EXCERPTED PASSAGE:
<<<<
D.H. Lawrence’s views survive. Charles R. Wolfe photo
I think that New Mexico was the greatest experience from the outside world that I have ever had. It certainly changed me forever…the moment I saw the brilliant, proud morning shine high up over the deserts of Santa Fe, something stood still in my soul, and I started to attend.
—D.H. Lawrence, 1928
I am trying to remember the exact moment that I decided to move to New Mexico.
It could have happened while I was in the village of Villanueva, near the Pecos River, or when I first drove north from Española towards Abiquiú, or as I crossed the Rio Grande Gorge near Taos. But, no matter when or where the decision occurred, I know it was during an episode of enhanced presence. In those moments, I understood that the land and light were telling me a story that was, at first, incomplete, and that I would not fully understand what I saw without longer-term, patient, and ongoing immersion.
So began the last 18 months, during which my dedicated explorations, introductions, and attempts to remain humble have defined the day-to-day.
When I unravel my move to New Mexico, I remember exploratory steps and then a leap towards change, leaving behind professional experiences and personal challenges.
I also recall trying to make the move something less than impulsive. Residual parental voices demanded wise decisions and only the best of outcomes. To my delight, New Mexico’s raw materials quickly upended any such imaginary expectations.
When I was three-quarters of the way through the move, I attended a MEA workshop in the Galisteo Basin, co-led by Chip and my favorite author, Pico Iyer. This opportunity was a happy coincidence, as I was already nearby. The New Mexico landscape surrounding MEA’s Rising Circle Ranch amplified the experience, showcasing the kind of environmental exposures once worthy of D.H. Lawrence’s call towards presence quoted above.
During a group conversation about life’s crossroads, Pico recounted his well-known realization at age 29: that, after an unexpected overnight stay near Narita Airport while on assignment for Time Magazine, he found an indelible connection to Japan that he knew would never fully unfold unless he moved there.
I was struck by more than the story—which I had read about before—because, as the week went on, Pico’s in-person musings merged with electric storms at night against the silhouettes of the Sangre de Cristo mountains. Together, they spun threads of inevitability towards committing to New Mexico and a focused attention on a new home.
I half-joked to my workshop cohort that my fate was now to “be Pico at 29,” meaning, of course, that I had discovered the presence to follow a life that was already opening in front of me.
But the more profound lessons about both presence and patience began only after the move was complete, a few weeks later in Santa Fe.
Eventually, seven lessons matured. They suggest that, however compelling the concept of inevitability might be, an intentional approach offsets most gaps in confidence, the lure of immediate gratification, or illusions of instant belonging.
Lesson 1: Presence requires honest admissions about who and where you are.
>>>>
GIVEN ENTRIES:
<<<<
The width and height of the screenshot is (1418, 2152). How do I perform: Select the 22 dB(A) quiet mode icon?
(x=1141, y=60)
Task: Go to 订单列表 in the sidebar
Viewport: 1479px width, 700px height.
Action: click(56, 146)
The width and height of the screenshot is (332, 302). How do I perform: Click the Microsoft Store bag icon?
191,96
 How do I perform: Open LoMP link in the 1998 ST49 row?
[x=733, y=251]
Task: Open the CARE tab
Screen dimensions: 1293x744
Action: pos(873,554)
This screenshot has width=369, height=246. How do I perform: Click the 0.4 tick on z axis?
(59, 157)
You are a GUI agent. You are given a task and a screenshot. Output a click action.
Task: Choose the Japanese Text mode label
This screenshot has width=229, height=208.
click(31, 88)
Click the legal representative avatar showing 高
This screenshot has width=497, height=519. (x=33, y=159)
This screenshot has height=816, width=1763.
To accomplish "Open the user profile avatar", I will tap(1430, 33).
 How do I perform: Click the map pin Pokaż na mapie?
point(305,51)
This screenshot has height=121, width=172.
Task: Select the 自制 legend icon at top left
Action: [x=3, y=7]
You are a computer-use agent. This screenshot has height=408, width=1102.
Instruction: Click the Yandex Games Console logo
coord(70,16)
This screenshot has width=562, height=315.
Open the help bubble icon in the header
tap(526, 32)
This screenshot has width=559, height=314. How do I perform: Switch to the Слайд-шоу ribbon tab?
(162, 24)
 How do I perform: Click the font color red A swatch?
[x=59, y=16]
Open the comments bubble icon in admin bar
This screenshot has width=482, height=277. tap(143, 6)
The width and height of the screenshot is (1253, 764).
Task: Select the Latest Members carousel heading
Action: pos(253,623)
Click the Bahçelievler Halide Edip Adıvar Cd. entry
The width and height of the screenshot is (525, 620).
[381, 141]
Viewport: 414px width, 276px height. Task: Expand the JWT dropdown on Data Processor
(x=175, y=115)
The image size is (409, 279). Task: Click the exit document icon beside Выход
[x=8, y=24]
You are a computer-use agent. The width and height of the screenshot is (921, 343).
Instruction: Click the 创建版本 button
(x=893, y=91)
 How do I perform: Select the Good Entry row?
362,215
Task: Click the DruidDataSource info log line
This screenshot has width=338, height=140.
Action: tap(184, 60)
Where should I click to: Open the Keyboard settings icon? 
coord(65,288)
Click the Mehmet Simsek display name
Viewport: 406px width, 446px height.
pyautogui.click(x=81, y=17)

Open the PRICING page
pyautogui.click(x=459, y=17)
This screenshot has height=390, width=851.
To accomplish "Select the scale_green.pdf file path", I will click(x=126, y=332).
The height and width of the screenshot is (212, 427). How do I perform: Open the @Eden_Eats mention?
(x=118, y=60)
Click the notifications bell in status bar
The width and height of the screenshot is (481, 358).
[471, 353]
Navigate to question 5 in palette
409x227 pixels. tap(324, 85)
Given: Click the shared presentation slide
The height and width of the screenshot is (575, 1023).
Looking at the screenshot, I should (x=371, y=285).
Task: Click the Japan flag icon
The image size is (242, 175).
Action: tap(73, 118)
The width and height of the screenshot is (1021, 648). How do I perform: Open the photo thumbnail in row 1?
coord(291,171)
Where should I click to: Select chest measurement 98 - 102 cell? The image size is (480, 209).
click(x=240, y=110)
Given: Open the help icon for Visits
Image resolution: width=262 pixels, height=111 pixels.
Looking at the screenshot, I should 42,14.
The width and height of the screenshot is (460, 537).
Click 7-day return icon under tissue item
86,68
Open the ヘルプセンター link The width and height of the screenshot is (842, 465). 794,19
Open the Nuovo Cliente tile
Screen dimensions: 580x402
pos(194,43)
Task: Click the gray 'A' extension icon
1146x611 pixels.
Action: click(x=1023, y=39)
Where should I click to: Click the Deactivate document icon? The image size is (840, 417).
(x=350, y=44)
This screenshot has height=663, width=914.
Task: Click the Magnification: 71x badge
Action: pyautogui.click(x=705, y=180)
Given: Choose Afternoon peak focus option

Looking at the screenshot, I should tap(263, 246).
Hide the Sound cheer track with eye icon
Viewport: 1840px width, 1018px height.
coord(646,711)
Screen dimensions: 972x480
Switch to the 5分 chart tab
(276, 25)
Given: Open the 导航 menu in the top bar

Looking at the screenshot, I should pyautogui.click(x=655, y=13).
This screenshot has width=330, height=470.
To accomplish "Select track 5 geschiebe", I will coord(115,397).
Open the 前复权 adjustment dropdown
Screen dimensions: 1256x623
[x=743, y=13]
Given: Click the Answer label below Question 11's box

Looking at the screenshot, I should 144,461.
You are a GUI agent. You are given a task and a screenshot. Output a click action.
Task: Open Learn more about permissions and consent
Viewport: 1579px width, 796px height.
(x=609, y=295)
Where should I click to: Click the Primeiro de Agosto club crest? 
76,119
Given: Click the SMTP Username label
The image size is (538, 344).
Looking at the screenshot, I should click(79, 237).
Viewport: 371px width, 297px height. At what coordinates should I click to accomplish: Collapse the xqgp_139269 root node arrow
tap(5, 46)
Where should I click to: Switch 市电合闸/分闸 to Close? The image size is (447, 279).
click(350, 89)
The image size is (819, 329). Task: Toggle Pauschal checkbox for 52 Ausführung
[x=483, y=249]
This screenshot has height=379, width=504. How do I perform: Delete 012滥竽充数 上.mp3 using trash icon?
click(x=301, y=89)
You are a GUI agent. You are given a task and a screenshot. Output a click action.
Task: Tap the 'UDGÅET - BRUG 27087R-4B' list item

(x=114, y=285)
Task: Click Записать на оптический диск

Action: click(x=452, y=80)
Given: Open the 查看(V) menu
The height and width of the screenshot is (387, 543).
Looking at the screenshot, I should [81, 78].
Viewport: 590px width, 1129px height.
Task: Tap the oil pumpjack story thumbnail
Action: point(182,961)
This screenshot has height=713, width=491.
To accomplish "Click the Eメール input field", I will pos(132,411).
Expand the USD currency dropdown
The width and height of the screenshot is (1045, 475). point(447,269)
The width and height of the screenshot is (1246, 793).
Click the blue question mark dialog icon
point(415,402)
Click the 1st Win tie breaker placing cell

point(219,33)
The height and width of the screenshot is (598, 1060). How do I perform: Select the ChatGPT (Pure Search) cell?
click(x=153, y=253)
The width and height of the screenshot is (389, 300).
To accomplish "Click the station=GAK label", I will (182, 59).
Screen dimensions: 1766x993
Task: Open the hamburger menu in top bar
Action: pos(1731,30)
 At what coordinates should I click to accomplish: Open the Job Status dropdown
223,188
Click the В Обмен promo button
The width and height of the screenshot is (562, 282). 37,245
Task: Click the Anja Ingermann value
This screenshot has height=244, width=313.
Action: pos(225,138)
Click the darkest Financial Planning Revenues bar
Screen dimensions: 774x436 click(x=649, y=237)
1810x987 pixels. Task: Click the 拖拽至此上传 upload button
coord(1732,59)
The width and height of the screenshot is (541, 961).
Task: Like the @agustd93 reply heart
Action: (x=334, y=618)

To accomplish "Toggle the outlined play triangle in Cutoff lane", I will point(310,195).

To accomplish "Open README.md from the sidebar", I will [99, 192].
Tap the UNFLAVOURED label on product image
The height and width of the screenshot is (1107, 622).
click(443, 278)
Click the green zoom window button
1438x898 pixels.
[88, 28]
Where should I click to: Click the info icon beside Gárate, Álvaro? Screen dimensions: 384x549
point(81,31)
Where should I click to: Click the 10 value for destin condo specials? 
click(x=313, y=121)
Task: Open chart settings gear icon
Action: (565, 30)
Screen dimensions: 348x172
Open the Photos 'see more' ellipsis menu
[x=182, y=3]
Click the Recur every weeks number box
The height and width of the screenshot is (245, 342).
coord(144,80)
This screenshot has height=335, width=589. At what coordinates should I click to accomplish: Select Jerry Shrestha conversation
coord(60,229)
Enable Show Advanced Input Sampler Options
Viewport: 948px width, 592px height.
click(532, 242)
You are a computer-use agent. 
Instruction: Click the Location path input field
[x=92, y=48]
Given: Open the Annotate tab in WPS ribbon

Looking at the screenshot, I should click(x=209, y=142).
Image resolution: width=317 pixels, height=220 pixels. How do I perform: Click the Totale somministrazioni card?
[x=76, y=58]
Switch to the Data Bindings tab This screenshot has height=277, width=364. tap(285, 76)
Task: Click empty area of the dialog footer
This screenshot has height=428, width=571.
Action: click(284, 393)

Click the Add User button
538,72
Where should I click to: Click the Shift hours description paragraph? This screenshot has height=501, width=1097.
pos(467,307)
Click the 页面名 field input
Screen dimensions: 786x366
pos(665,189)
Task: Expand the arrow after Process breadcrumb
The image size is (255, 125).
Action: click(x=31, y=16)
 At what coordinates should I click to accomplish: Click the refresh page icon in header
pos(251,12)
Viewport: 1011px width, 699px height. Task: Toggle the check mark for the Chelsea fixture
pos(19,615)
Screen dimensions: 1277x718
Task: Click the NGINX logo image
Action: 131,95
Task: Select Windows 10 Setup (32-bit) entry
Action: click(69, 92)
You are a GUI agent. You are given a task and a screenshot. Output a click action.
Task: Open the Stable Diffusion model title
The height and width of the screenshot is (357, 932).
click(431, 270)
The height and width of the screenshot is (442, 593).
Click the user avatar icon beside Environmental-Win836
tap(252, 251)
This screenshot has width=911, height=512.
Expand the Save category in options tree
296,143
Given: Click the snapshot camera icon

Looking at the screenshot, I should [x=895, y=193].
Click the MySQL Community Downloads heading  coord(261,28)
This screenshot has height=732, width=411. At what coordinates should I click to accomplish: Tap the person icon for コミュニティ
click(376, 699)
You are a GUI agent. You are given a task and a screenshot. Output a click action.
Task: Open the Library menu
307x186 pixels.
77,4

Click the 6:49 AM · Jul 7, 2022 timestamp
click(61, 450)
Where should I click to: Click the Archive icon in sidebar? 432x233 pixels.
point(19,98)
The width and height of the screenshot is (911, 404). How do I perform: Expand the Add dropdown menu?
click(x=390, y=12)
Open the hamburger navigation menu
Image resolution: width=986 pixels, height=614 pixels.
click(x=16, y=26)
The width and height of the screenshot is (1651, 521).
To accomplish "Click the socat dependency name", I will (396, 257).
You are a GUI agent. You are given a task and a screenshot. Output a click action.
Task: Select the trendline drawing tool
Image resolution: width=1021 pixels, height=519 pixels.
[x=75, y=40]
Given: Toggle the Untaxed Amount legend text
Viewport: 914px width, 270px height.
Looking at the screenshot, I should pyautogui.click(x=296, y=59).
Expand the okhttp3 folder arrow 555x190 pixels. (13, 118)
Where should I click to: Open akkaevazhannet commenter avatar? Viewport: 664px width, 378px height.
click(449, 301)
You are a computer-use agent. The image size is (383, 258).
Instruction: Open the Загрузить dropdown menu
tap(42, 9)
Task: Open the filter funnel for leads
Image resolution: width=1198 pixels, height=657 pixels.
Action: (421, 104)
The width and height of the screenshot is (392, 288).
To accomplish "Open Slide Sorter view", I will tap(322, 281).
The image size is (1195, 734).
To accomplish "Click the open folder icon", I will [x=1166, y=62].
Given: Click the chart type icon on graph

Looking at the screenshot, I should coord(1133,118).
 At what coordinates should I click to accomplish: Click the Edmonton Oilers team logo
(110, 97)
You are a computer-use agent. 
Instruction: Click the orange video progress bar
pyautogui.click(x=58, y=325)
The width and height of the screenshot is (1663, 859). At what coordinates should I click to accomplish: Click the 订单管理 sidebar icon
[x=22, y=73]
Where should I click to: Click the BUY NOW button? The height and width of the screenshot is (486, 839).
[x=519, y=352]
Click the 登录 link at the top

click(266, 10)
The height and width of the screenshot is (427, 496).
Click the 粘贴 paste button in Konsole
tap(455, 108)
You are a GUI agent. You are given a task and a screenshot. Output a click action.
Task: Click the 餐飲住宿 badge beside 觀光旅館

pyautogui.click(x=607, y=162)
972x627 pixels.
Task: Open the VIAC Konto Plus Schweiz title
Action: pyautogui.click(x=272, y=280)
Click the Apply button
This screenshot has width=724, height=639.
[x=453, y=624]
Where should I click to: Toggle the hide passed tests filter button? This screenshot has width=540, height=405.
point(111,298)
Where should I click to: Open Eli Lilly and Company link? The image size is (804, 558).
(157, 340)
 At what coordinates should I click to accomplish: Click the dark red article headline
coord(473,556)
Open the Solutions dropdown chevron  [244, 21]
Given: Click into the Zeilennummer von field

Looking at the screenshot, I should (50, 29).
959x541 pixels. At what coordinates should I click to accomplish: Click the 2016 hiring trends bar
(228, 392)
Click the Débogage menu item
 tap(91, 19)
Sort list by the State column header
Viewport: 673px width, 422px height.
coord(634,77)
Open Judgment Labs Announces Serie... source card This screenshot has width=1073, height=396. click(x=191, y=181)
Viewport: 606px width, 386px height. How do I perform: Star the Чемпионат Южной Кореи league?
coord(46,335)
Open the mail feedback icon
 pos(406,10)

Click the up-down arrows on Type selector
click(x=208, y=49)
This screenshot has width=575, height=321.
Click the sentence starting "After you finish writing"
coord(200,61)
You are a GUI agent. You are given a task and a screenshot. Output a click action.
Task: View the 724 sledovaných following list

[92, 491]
>>>>
ACTIVITY A:
Answer these questions from the New Mexico essay:
(i) Who co-led the MEA workshop with Chip?
(ii) How many lessons eventually matured after the move?
(iii) What year is given for the D.H. Lawrence quotation?
ACTIVITY B:
Change "Narita Airport" to "Haneda Airport" in the New Mexico essay, writing out the part starting with "During a group" and going on through "he moved there.".
These rows have no connection to the New Mexico essay.

ANSWER SECTION A:
(i) Pico Iyer
(ii) Seven
(iii) 1928

ANSWER SECTION B:
During a group conversation about life’s crossroads, Pico recounted his well-known realization at age 29: that, after an unexpected overnight stay near Haneda Airport while on assignment for Time Magazine, he found an indelible connection to Japan that he knew would never fully unfold unless he moved there.